The United States Supreme Court previously barred imposition of the death penalty against juveniles in Roper v. Simmons, 543 U.S. 551 (2005), available at the following address, last accessed January 31, 2015: https://www.law.cornell.edu/supct/html/03-633.ZS.html. Mr. Houston appealed his sentence to the Utah Supreme Court, which upheld it. See State v. Houston, 2015 UT 36, available on line at the following address, last accessed January 31, 2016: http://cases.justia.com/utah/supreme-court/2015-20120683.pdf?ts=1423498586. Mr. Houston has appealed his sentence to the U.S. Supreme Court, which has agreed to hear the case.
Mr. Houston had a brutal, horrific childhood. He was born with a slightly deformed ear and without full hearing, which made it difficult for him to learn to talk. At school, he was ridiculed and bullied by his classmates for these differences. He was abused by his father, and he was raped repeatedly over a period of months by a friend of his brother.
I would never deign to compare Mr. Houston’s experiences to my own: clearly, they are very different, and I had many advantages growing up that he did not. However, we do have certain things in common. He was different from his classmates; so was I. because of those differences, many of his classmates taunted and bullied him; so did many of mine.
Notwithstanding the fact that I have Cerebral Palsy and I have walked with some sort of ambulatory device or devices for most of my life (or with a severe limp without them), I was mainstreamed in school from day one. It proved to be a blessing in the long run because it forced me to engage the world on its terms rather than demanding or expecting that the world engage me on my terms. But it did cost me, both in the short run and in the long run. Just as Mr. Houston was, I was different. Just as Mr. Houston was, I was also taunted and bullied by some of my classmates because of those differences. Just as I suspect is the case with Mr. Houston, I did not emerge unscathed from those experiences.
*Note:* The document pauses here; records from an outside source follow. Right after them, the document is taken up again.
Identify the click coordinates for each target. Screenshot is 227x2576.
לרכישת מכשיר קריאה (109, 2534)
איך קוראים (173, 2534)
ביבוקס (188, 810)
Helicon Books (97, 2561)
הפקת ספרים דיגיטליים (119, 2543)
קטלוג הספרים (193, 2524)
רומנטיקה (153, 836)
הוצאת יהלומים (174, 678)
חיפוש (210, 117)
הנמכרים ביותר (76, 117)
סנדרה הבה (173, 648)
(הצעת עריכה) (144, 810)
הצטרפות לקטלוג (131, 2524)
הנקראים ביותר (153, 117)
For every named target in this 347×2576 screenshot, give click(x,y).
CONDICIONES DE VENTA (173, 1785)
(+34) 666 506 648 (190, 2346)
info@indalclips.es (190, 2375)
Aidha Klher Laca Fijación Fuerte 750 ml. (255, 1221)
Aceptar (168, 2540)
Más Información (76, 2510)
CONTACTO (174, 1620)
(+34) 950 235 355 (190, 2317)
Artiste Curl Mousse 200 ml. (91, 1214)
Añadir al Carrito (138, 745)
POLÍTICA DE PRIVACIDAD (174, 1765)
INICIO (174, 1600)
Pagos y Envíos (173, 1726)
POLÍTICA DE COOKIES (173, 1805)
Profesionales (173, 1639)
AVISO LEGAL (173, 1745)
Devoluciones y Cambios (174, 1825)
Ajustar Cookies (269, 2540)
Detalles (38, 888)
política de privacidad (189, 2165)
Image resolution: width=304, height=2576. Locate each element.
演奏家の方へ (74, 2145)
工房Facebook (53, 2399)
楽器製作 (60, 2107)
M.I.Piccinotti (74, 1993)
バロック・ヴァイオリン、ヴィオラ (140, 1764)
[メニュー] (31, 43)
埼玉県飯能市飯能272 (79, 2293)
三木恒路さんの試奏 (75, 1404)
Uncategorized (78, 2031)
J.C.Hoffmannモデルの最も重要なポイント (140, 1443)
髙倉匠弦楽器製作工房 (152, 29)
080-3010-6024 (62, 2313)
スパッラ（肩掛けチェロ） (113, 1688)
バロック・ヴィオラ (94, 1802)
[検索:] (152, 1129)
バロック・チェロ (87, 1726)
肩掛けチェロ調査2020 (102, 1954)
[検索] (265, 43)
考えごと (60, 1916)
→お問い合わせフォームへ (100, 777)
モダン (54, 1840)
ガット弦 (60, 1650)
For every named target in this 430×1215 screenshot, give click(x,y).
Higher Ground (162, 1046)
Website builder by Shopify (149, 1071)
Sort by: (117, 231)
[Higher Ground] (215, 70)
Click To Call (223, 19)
No one should have to go through what Mr. Houston went through as a child and as a youth. There’s no way I could possibly understand or relate to what he went through. But at some point, we all have to decide whether we’re going to allow the awful things that happen to us to become justifications for victimizing others, or whether we’re going to do the best we can to rise above them. Mr. Houston chose the former course. As unfair as it might be for society to force him to pay for that choice by spending the rest of his life in confinement, it would be even more unfair to his past victims (not to mention his potential future victims) if he ever were to walk free again.
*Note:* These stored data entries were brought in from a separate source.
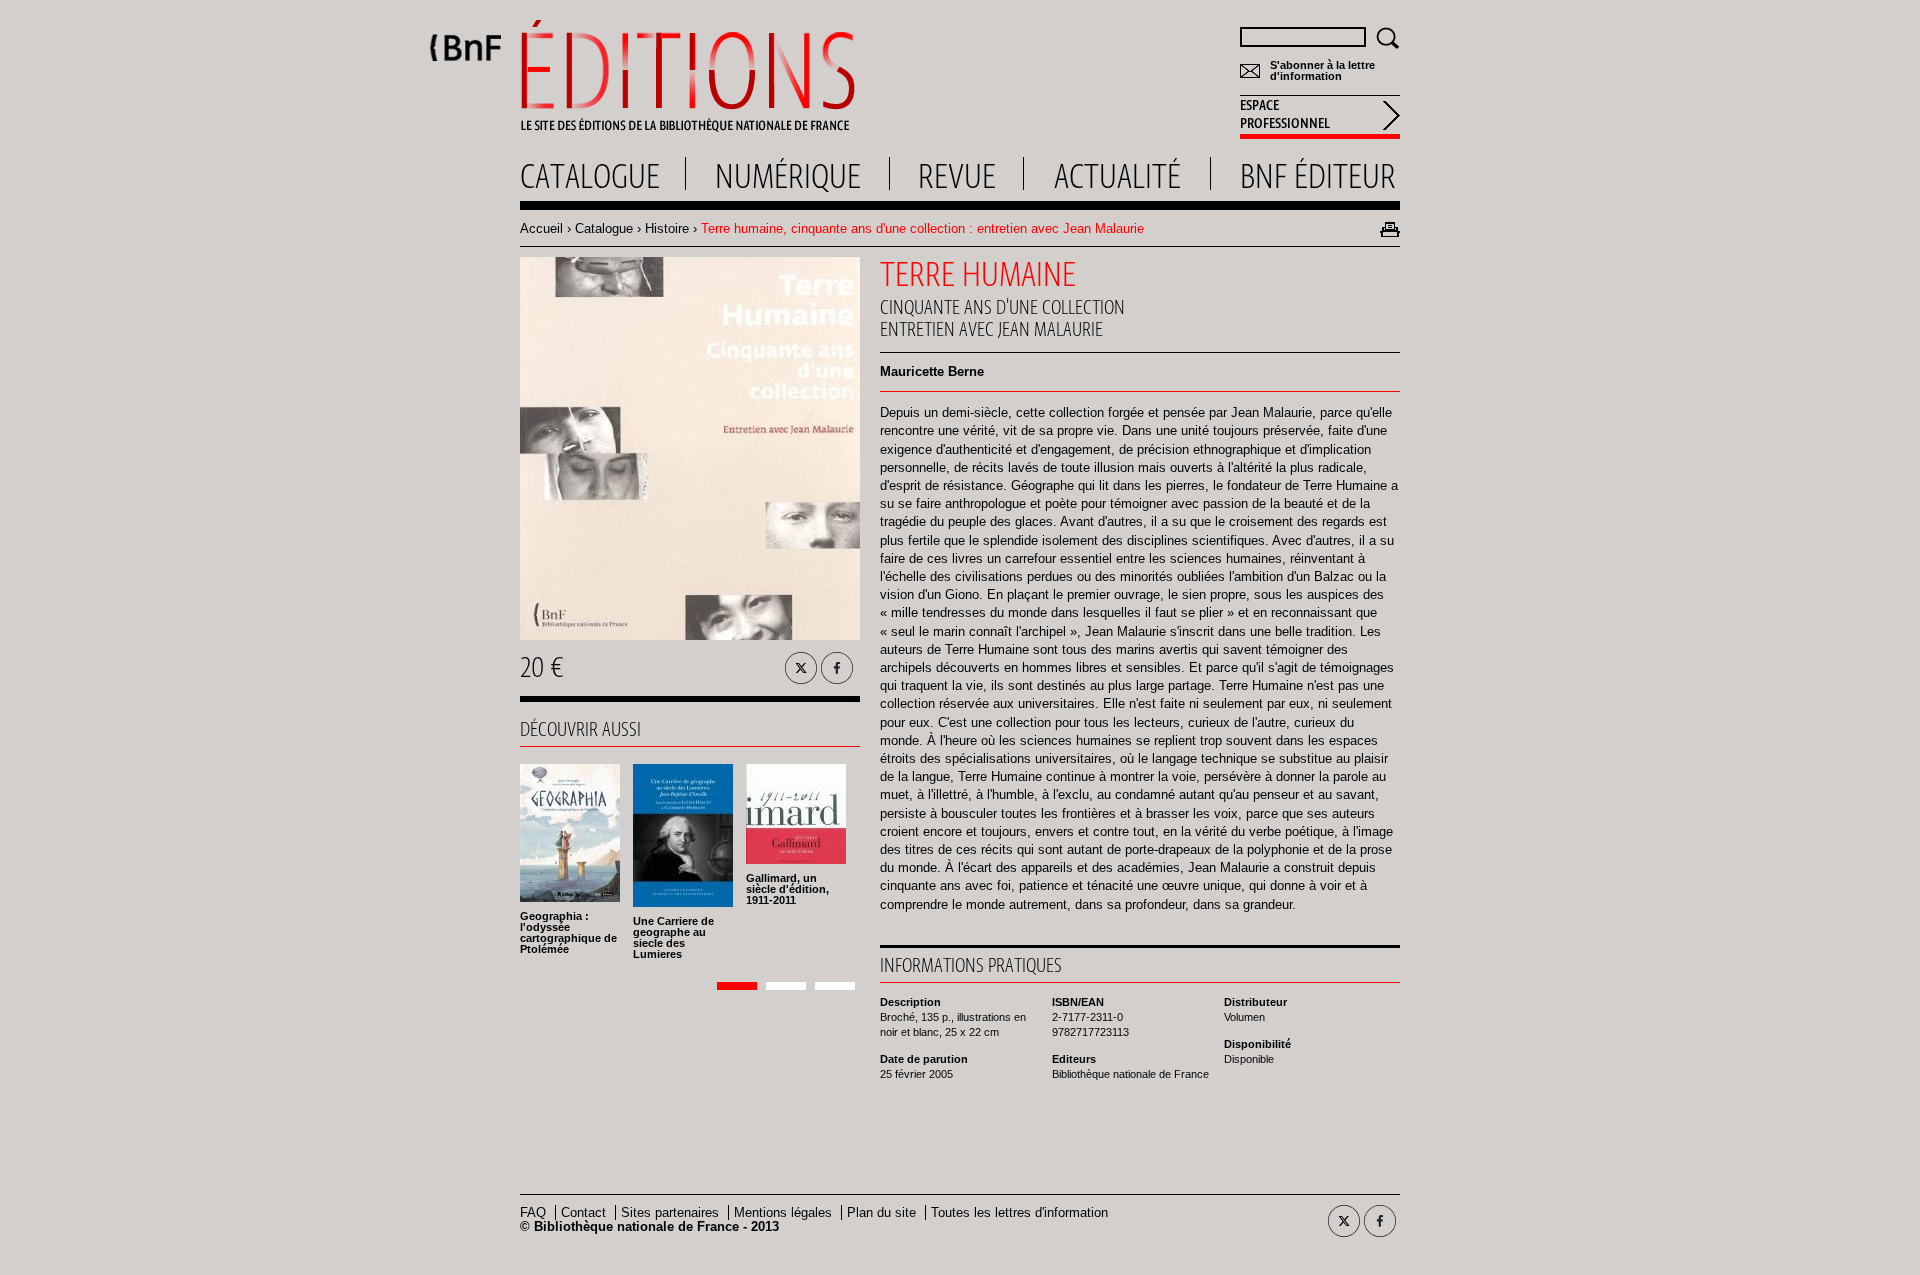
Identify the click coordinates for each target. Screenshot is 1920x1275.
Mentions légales (783, 1212)
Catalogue (604, 228)
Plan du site (881, 1212)
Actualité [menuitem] (1117, 176)
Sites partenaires (670, 1212)
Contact (583, 1212)
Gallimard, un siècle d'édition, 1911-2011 (787, 889)
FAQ (533, 1212)
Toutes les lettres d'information (1019, 1212)
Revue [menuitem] (957, 176)
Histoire (667, 228)
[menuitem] (1320, 117)
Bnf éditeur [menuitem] (1318, 176)
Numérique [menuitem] (788, 176)
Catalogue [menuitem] (590, 176)
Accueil (541, 228)
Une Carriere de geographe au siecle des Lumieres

In response to Deseret News coverage of the case, I wrote:
The brief of counsel for petitioner seems to imply that it is, I gather, “cruel and unusual” to hold Mr. Houston accountable for “a decision he made” as a juvenile by imprisoning him for life without parole. Granted, I’d like to read the brief because that particular passage cries out for context, but, “a decision he made”? Have cereal for breakfast that day, wear jeans and a t-shirt, get a tattoo . . . rape and heinously murder Raechale Elton? “A decision he made”? The usual mitigating factors likely to be found in offenses involving young offenders seem conspicuously absent in this case. Mr. Houston’s crimes aren’t simply the youthful indiscretions of someone who is young and stupid. They aren’t even the crimes of someone who is young and hot-headed. Mr. Houston is fortunate to still be alive. Had he been just a couple years older, we wouldn’t be having this conversation. I don’t care how old he was at the time he committed his crimes: society needs and deserves to be protected from him permanently.